Page extract>
"""

There and back again: A software versioning story

One software version control to rule them (modern software development) all?
Version

Software projects make many decisions, but one of the most critical is deciding how to implement version control (also known as revision control, source control, or source code management). With modern software development, a versioning convention is a key tool to manage software releases and revisions. The two main approaches are calendar versioning (CalVer) and semantic versioning (SemVer), often with some alterations depending on an organization’s or project’s requirements.

For AboutCode projects, we started with SemVer, transitioned to CalVer and then migrated back to a format that mostly resembles SemVer. This blog post details the pros and cons of each version convention, along with explaining why we embarked on this version convention journey.

The Fellowship of the Version Conventions

CalVer

Short for calendar versioning, CalVer uses something that resembles a date as a version number. It’s popular, especially in software, to convey time in a version number. Ubuntu is a good example of using CalVer: version 12 was first released in 2012.

The idea is that you have a first segment in the version number, which is either the four-digit year or just the last two digits. Next is a month and then a day (the placement of the digits remains constant for future releases) to get the full version number where each segment is separated by a dot. With Ubuntu, they do stable releases in April, so version 22.04 is the stable release from April 2022.

SemVer

SemVer, or semantic versioning, doesn’t convey time like CalVer. It is designed to better define the relative importance of changes in the software and its interface(s).

SemVer.org clearly states the structure:

Given a version number MAJOR.MINOR.PATCH, increment the:

1. MAJOR version when you make incompatible API changes

2. MINOR version when you add functionality in a backwards compatible manner

3. PATCH version when you make backwards compatible bug fixes

Additional labels for pre-release and build metadata are available as extensions to the MAJOR.MINOR.PATCH format.

Each time there’s a change in the underlying application programming interface (API), then you should change the MAJOR version. Otherwise if it’s compatible, you should change the MINOR version (the middle segment). If it’s just a bug fix, you should change the PATCH version.

In theory, SemVer looks beautiful and simple. It very simply conveys the changes in the software with three numbers. In practice, it is extremely difficult for humans to understand what is a major change that breaks the API or not. I doubt there’s any tool or whole ecosystem, like npm or Go, claiming to use SemVer that is actually true to the principles of SemVer because it’s too hard to understand if a change affects the API and whether that change is major or minor. More often than not, those version changes are misrepresenting what SemVer is designed to convey.

OtherVer

Other approaches to version control exist beyond SemVer and CalVer.

Until version one, OpenSSL used a peculiar scheme that resembled SemVer, but with letters as a suffix. Now in version 3, they changed the scheme to be more like SemVer and dropped the letter suffix. This is difficult for users to make sense of the version when different version schemes are used over time. OpenSSL is still using its legacy version control using patches and letter suffix for pre v3 versions, making it even harder for users to understand, especially when dealing with bugs and vulnerabilities. This is problematic because there’s no upward compatibility. OpenSSL conventions are still reasonably straightforward to understand. Other projects such as nginx have more byzantine conventions where a version segment number has a different meaning if it is even or odd.

"""

Material>
"""

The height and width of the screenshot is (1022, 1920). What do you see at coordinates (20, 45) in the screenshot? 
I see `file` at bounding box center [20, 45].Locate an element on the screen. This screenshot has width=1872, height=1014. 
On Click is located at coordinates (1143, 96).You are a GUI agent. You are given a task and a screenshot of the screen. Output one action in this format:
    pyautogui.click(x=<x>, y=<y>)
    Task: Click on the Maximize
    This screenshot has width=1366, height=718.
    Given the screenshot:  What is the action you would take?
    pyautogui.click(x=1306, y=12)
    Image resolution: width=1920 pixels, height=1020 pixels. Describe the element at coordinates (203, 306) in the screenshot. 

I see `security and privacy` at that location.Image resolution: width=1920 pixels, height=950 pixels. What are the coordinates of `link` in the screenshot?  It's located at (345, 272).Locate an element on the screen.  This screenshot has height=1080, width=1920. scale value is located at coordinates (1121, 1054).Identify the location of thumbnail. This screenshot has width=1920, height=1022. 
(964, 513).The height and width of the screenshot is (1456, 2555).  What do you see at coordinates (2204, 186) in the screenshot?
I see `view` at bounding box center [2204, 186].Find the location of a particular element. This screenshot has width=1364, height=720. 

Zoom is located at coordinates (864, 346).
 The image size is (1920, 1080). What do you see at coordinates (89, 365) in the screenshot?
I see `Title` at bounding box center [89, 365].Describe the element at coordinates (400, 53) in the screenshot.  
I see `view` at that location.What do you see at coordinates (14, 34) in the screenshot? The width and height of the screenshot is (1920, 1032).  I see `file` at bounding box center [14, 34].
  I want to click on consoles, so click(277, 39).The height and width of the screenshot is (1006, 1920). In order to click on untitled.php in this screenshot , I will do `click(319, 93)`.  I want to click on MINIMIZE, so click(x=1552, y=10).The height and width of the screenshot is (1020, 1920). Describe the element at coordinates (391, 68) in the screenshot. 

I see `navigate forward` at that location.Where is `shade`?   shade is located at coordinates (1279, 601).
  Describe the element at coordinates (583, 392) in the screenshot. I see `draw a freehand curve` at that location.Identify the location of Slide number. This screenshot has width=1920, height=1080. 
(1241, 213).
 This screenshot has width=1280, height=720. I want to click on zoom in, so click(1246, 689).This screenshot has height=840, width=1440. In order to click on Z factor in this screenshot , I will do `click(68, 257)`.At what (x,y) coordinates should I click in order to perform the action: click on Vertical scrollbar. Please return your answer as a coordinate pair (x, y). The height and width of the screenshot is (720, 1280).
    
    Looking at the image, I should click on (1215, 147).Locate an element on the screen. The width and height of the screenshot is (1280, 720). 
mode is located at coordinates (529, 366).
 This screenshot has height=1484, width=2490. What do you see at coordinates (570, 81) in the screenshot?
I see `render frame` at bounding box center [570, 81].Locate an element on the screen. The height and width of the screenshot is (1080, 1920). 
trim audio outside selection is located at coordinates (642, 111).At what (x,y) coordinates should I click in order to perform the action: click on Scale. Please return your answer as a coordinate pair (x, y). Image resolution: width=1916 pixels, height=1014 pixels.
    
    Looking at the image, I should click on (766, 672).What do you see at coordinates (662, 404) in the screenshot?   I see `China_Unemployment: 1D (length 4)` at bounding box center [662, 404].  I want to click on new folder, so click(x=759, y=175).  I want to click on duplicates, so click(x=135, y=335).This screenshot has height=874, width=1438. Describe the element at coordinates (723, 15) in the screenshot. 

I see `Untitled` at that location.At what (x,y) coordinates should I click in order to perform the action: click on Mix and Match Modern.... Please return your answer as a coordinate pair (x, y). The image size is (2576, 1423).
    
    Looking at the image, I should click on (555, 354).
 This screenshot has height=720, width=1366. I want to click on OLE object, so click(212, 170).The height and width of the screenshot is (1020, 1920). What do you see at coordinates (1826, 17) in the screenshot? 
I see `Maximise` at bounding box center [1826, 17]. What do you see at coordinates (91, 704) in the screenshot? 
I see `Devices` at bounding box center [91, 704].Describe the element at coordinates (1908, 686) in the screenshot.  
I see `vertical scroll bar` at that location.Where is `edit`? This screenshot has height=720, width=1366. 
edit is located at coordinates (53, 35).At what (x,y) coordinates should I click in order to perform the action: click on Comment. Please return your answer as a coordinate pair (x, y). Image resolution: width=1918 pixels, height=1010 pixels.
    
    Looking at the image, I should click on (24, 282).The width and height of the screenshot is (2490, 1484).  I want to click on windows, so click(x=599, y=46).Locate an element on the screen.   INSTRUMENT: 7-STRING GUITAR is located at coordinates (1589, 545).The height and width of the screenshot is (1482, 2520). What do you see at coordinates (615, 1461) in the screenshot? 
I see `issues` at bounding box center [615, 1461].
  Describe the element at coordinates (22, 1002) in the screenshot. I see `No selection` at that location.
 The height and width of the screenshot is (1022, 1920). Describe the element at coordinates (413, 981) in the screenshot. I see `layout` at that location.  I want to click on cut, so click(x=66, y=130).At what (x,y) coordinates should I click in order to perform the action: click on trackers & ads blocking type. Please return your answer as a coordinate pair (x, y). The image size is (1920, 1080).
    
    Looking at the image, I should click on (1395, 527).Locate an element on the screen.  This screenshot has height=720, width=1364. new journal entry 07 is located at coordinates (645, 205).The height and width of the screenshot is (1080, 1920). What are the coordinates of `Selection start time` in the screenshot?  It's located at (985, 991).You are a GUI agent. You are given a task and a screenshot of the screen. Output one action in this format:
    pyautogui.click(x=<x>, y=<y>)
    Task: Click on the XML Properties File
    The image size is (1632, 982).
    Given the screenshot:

"""

What you have to do> Rewrite the passage of the software versioning post above, starting at "In theory, SemVer" and ending at "SemVer and CalVer.", replacing "beautiful" with "elegant".

Response to the exercise>
In theory, SemVer looks elegant and simple. It very simply conveys the changes in the software with three numbers. In practice, it is extremely difficult for humans to understand what is a major change that breaks the API or not. I doubt there’s any tool or whole ecosystem, like npm or Go, claiming to use SemVer that is actually true to the principles of SemVer because it’s too hard to understand if a change affects the API and whether that change is major or minor. More often than not, those version changes are misrepresenting what SemVer is designed to convey.

OtherVer

Other approaches to version control exist beyond SemVer and CalVer.